# START OF PAGE TEXT
JOHN F. KEENAN, District Judge.
Before the Court is Plaintiff Ambac Assurance Corporation's ("Ambac" or "Plaintiff") request for reimbursement of attorneys' fees and expenses. In an Opinion and Order dated January 11, 2013, the Court granted Plaintiff's motion for summary judgment as to liability and damages on its claim for reimbursement, and as to liability on its claims for specific performance and reimbursement of expenses. The Court further held that "Ambac is thus entitled to summary judgment as to liability, with the amount to be determined in later proceedings."
The Court presumes familiarity with the facts, as set forth in the summary judgment opinion.
Ambac seeks an award of $1,693,815.19 for attorneys' fees and expenses it paid to Patterson Belknap Webb & Tyler ("Patterson Belknap") between February 27, 2009 and December 31, 2012. This sum includes: (1) $1,500,628.80 in fees and expenses billed by Patterson Belknap, and (2) $193,186.39 in expenses billed by an outside vendor, Driven, which maintained an ediscovery database.
# END OF PAGE TEXT
◆ **THE TASKS**:
1: In the Ambac fee opinion, what total amount does Ambac seek for attorneys' fees and expenses?
2: Write out the part of the Ambac fee opinion between "Before the Court" and "summary judgment opinion.", inclusive.
3: Resume the Ambac fee opinion after its last sentence.
# START OF RECORD SET
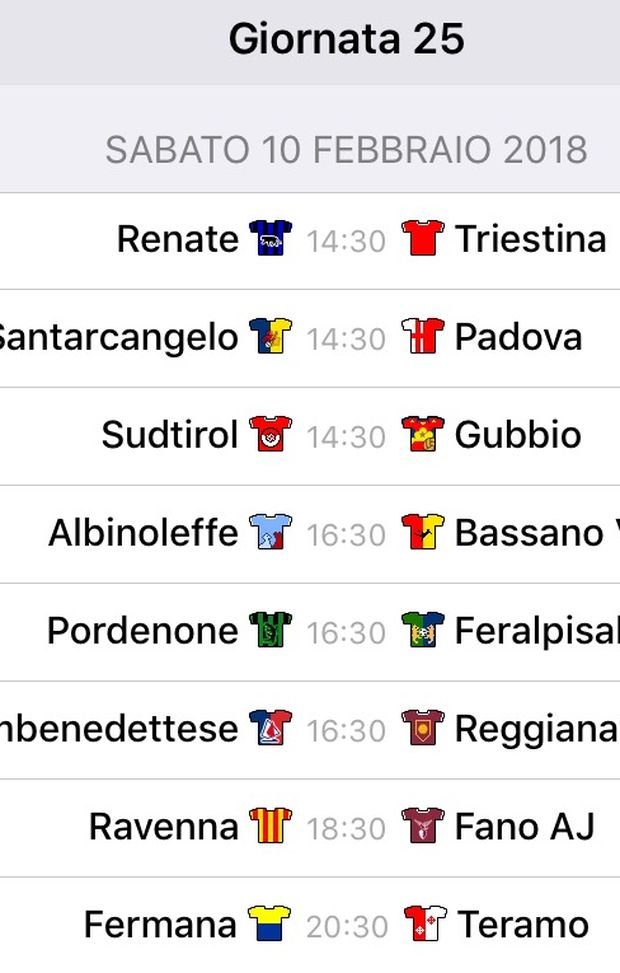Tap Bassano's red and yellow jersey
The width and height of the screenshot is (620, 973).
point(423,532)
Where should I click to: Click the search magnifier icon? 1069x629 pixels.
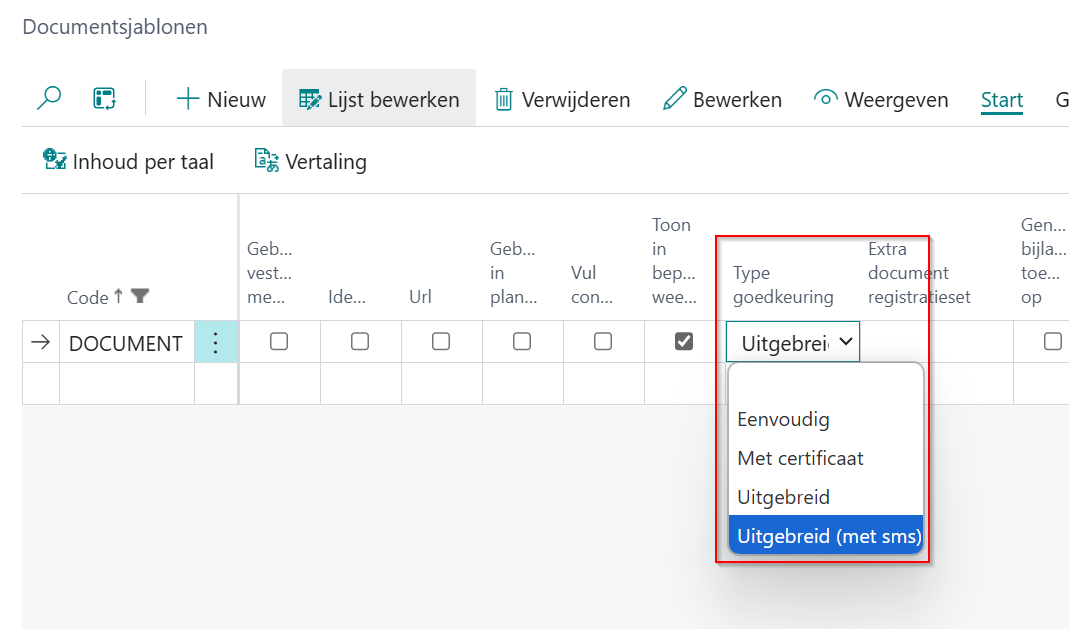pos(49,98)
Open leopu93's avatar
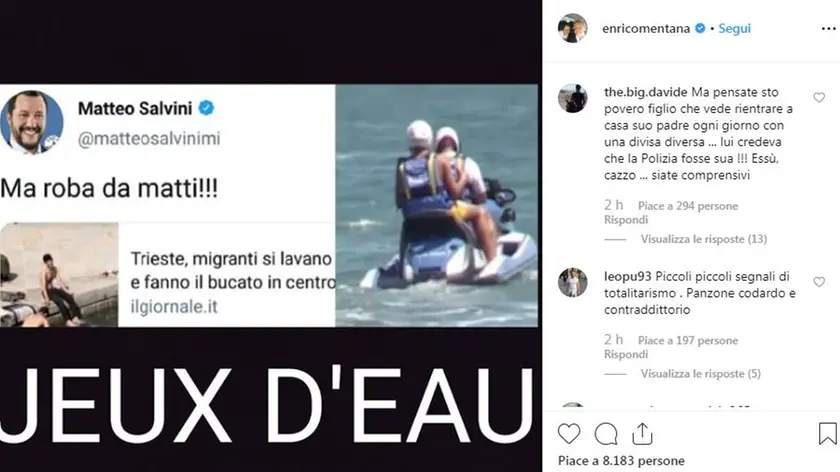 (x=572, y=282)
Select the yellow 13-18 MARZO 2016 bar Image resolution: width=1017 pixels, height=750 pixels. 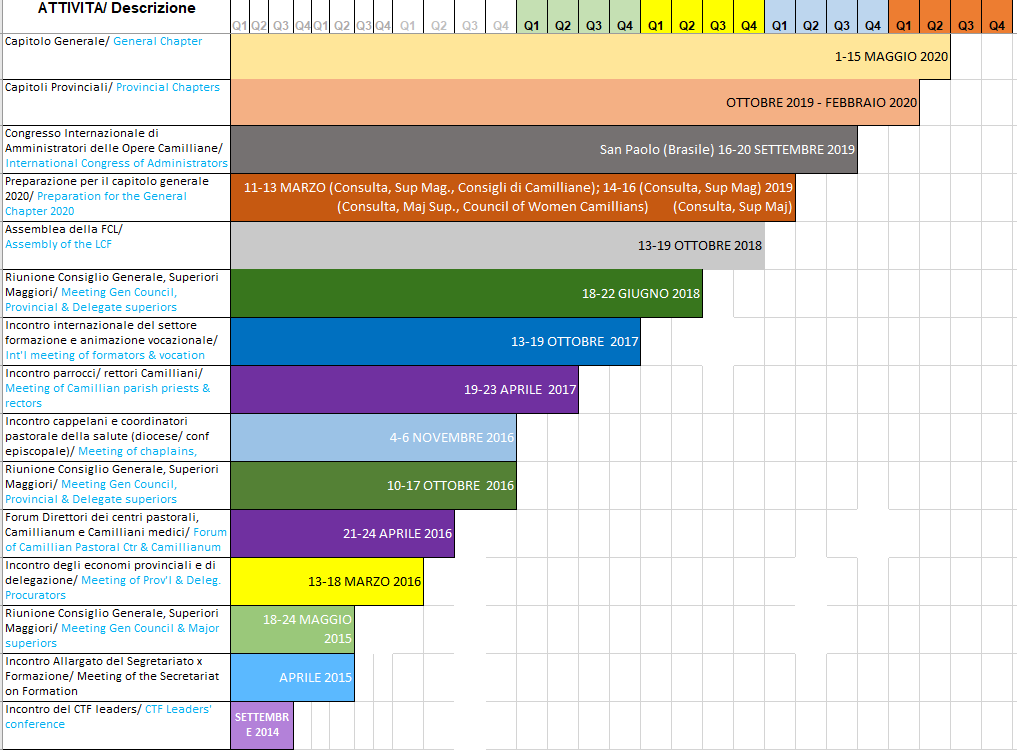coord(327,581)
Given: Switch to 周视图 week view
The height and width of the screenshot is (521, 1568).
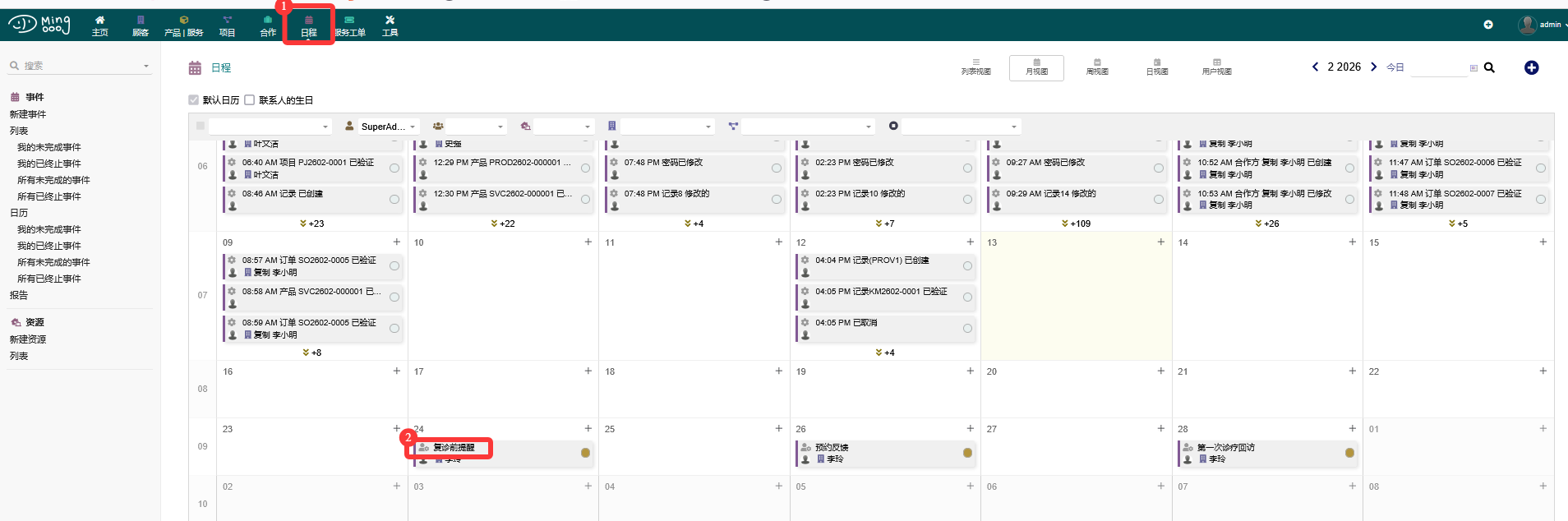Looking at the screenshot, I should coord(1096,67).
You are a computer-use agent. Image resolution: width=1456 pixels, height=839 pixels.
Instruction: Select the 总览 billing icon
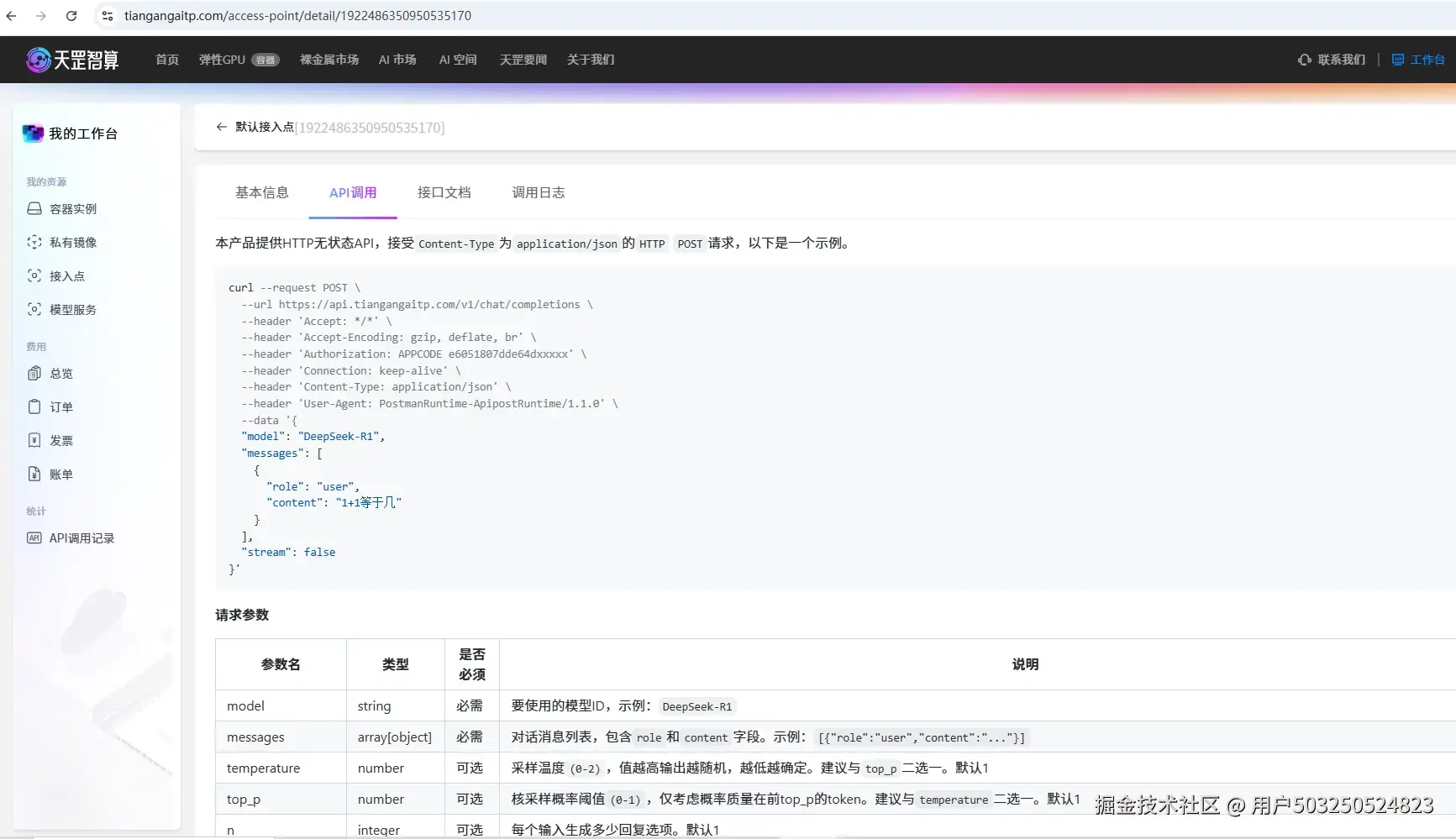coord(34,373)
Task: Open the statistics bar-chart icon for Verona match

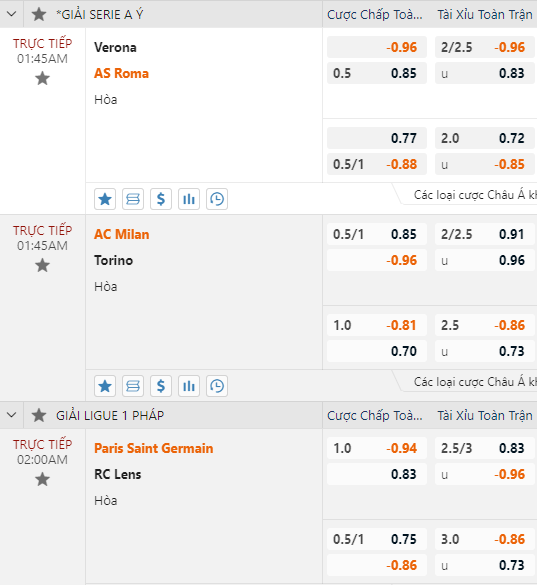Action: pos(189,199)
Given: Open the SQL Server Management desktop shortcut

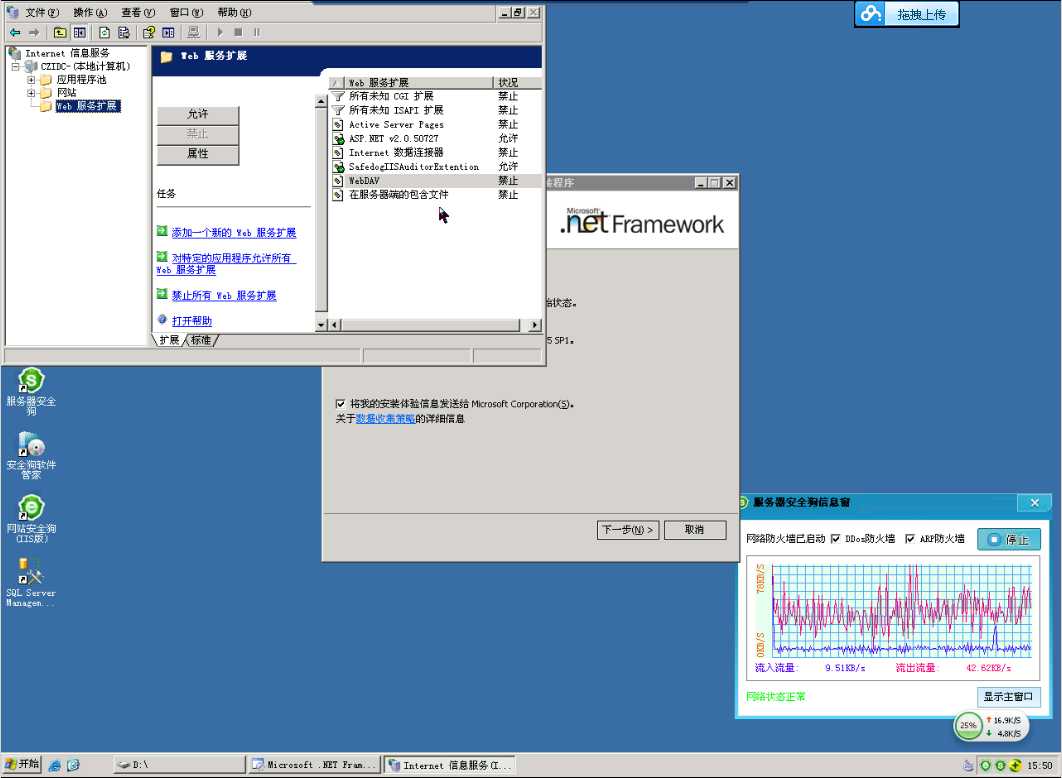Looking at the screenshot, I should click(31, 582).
# END OF RECORD SET
◆ **RESULTS IN ORDER**:
1: $1,693,815.19

2:
Before the Court is Plaintiff Ambac Assurance Corporation's ("Ambac" or "Plaintiff") request for reimbursement of attorneys' fees and expenses. In an Opinion and Order dated January 11, 2013, the Court granted Plaintiff's motion for summary judgment as to liability and damages on its claim for reimbursement, and as to liability on its claims for specific performance and reimbursement of expenses. The Court further held that "Ambac is thus entitled to summary judgment as to liability, with the amount to be determined in later proceedings."
The Court presumes familiarity with the facts, as set forth in the summary judgment opinion.

3:
The Authority does not question the reasonableness of Patterson Belknap's hourly rates, but rather objects to the "generally excessive hours on matters throughout the case." The Authority hired an expert on New York attorney's fees, Judith Bronsther ("Bronsther"), to evaluate Ambac's invoices. In her declaration to the Court, Bronsther recommends "a reduction of at least $520,175 in legal fees and $26,705.44 in disbursements." The Court will analyze each of Bronsther's objections that form the basis for her recommendation.
Because the Court has already determined that Ambac is due reimbursement and interest from the Authority, the only remaining inquiry is whether the requested fees are reasonable. The operative agreement is governed by New York law, so the Court will apply New York law to the reimbursement request.
In New York, it is well established that "any attorney . . . who applies for court-ordered compensation . . . must document the application with contemporaneous time records. . . specify[ing], for each attorney, the date, the hours expended, and the nature of the work done."
Additionally, if a court finds that claimed hours are "excessive, redundant, or otherwise unnecessary," it should exclude those hours from its calculation.
Patterson Belknap has submitted a plethora of records detailing its work over this four-year litigation. From its inception in 2009, the filings made by Patterson Belknap have included an answer to the amended complaint, two motions to dismiss, and cross motions for summary judgment. In addition, discovery lasted for months and involved a series of motions for protective orders, which were also briefed.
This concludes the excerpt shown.